Pune: Ruby Hall Clinic (RHC), Wanawadi, has introduced a new laser technique for treatment for benign enlargement of the prostate. The treatment is called photoselective vapourisation of the prostate (PVP) and uses a green light laser to reduce the size of enlarged prostates.
While this technique has been introduced in Pune for the first time, a
67-year-old patient successfully underwent this procedure last week.
As men age, they often develop an enlarged prostate and develop a condition known as benign prostatic hyperplasia or BPH. As the prostate gets bigger, it can block the urethra which often leads to problems with urination. The added pressure on the urethra as a result of an enlarged prostate can make it more difficult to urinate.
While explaining the procedure, Dr Himesh Gandhi, Robotic
Uro-oncosurgeon, Consultant Urologist, Ruby Hall Clinic Wanawadi said that while bipolar transurethral resection of the prostate (TURP) is most frequently used for BPH, the prospect of a less invasive treatment is attractive.

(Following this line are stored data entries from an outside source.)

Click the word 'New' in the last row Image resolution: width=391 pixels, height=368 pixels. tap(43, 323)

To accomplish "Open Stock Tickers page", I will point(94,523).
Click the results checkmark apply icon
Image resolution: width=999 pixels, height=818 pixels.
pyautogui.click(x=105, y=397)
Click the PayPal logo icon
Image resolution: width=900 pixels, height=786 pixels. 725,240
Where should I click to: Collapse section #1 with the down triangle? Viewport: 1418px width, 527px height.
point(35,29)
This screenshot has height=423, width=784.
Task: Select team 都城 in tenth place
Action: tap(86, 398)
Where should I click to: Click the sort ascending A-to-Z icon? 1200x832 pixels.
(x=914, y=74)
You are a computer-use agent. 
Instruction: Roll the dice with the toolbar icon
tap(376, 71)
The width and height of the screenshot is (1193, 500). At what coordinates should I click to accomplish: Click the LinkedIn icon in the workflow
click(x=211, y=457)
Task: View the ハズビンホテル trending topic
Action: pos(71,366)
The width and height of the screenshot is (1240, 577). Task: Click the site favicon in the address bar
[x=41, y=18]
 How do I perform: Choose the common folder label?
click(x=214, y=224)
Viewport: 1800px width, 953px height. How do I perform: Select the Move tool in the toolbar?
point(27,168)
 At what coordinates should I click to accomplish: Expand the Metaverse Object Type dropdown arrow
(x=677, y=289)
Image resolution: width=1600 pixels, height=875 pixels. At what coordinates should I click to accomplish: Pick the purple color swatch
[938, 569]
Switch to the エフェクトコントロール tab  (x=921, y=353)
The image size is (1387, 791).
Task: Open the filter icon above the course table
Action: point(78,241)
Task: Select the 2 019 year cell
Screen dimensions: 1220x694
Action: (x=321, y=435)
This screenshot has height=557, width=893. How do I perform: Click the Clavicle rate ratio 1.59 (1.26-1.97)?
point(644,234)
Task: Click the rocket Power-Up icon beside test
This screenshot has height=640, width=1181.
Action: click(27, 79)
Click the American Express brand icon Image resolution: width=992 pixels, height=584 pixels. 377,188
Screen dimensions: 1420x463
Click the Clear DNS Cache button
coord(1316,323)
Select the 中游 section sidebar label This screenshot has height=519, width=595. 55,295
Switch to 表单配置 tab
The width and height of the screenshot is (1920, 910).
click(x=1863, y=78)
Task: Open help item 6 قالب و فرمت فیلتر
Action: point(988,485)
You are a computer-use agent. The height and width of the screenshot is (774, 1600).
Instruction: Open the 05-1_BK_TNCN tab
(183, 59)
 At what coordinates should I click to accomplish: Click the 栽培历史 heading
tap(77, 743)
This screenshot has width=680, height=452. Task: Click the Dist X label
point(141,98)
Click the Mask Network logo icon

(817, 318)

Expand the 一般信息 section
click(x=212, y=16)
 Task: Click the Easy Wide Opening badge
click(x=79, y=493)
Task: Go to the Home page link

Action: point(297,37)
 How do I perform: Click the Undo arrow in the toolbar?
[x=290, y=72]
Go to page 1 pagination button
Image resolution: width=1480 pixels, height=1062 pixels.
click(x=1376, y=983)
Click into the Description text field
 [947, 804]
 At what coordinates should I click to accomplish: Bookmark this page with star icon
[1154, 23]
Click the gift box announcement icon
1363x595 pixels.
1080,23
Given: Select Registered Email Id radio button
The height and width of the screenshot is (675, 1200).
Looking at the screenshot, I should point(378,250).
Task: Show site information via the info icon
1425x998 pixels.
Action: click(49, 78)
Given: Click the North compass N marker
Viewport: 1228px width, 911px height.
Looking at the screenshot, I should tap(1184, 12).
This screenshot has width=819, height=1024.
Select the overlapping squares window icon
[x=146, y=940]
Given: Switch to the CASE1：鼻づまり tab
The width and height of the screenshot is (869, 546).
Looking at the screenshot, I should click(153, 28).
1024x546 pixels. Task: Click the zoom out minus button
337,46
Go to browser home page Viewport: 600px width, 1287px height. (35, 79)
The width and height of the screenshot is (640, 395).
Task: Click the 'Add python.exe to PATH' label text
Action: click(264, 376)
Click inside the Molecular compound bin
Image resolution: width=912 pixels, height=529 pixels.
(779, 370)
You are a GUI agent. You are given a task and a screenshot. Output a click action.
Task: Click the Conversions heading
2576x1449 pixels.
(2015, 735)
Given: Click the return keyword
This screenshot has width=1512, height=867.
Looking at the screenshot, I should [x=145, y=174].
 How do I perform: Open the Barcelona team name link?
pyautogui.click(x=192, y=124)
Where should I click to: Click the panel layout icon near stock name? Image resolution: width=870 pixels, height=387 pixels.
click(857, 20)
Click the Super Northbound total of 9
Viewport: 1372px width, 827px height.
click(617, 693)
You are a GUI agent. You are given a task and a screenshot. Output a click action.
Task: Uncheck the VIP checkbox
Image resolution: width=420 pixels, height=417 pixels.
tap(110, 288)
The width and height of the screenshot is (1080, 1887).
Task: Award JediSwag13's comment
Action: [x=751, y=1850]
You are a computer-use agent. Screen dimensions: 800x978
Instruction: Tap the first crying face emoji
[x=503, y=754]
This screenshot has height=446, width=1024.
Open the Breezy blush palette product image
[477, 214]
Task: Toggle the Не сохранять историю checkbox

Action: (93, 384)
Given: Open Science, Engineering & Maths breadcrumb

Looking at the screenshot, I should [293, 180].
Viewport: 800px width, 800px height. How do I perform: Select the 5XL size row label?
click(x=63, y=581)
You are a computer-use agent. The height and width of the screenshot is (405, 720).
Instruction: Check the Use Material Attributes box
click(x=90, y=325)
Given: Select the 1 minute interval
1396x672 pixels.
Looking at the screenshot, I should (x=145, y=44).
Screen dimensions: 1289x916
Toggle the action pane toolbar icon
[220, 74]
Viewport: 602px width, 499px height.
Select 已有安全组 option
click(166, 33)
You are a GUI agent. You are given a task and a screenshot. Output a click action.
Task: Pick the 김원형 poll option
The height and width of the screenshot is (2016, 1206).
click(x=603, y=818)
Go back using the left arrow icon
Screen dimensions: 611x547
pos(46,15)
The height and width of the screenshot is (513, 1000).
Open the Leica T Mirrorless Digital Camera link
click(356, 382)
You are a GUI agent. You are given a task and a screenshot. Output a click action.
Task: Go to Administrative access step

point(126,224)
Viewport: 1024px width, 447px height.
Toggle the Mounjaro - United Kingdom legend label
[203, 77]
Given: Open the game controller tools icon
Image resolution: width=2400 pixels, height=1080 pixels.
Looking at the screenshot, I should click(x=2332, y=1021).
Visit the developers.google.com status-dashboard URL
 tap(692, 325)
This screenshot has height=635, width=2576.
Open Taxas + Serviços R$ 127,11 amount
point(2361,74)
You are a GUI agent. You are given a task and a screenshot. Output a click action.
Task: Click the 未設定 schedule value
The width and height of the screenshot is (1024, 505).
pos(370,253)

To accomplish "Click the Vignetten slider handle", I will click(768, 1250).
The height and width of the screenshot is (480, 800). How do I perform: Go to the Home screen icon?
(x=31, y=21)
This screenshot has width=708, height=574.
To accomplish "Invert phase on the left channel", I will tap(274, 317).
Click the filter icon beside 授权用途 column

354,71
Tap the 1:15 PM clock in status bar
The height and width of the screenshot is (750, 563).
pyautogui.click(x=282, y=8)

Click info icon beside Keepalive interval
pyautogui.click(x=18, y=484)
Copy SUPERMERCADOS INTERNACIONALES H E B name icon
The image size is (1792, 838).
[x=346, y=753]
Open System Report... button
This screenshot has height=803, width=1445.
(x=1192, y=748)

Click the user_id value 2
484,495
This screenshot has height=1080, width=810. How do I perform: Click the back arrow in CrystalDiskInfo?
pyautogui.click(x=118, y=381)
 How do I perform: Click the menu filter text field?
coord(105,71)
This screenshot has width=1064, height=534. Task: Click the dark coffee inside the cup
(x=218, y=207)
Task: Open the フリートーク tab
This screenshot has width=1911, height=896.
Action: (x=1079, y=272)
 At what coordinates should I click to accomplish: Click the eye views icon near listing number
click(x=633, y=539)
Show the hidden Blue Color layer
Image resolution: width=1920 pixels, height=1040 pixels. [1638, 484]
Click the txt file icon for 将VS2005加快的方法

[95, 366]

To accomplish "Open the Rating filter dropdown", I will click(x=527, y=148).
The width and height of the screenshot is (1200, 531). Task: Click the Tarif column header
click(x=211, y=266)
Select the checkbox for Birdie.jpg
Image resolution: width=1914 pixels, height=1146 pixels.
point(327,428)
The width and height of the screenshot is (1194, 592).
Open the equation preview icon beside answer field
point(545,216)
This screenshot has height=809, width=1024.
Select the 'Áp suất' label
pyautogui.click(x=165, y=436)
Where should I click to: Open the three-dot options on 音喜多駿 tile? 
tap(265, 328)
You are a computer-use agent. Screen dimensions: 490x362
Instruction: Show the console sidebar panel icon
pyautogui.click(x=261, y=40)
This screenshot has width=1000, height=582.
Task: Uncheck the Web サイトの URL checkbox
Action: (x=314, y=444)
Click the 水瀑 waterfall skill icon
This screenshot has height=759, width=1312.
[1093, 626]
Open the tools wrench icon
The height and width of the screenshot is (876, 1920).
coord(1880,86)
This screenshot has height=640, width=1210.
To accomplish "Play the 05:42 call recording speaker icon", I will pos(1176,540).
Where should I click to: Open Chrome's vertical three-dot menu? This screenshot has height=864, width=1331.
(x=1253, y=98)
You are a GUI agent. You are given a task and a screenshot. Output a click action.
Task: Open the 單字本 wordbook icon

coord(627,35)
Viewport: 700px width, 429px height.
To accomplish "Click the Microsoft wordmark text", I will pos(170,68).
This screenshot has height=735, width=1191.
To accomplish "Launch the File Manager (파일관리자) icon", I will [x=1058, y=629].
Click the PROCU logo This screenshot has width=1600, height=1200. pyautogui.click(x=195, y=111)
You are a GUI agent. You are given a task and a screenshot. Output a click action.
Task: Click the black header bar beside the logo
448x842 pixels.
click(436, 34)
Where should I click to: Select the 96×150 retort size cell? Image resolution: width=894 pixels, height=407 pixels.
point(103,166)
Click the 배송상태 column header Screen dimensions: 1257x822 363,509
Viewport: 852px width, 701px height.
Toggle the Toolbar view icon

“The conventional TURP sometimes may cause the prolonged duration of the surgery, increased blood loss, increased urethral stricture and even the need for a two-stage surgery in the case of a large prostate. While PVP GreenLight Laser still requires a short period of hospitalisation and a light anaesthetic, recovery is quicker in the short-term with lesser blood loss. Moreover, most men are suitable candidates for this new technique and it is especially advantageous for patients who are on blood-thinning medications or those who are taking anti-coagulation drugs,” said Gandhi.
Dr Manisha Karmarkar, from Ruby Hall Clinic, said, “While the first patient has already been treated, we will soon provide this surgery on a regular basis as a day care procedure.”
Enlargement of prostate
† Various studies show that by age 60, more than half of men have BPH.
† By age 85, about 90 per cent of men tend to have BPH, but only about 30 per cent have symptoms.
† These symptoms of this issue may range from poor urine flow or a weak stream, increased urinary frequency.
The need to urinate in a hurry, nocturia or waking up multiple times at night to urinate or even dribbling at the end of urination.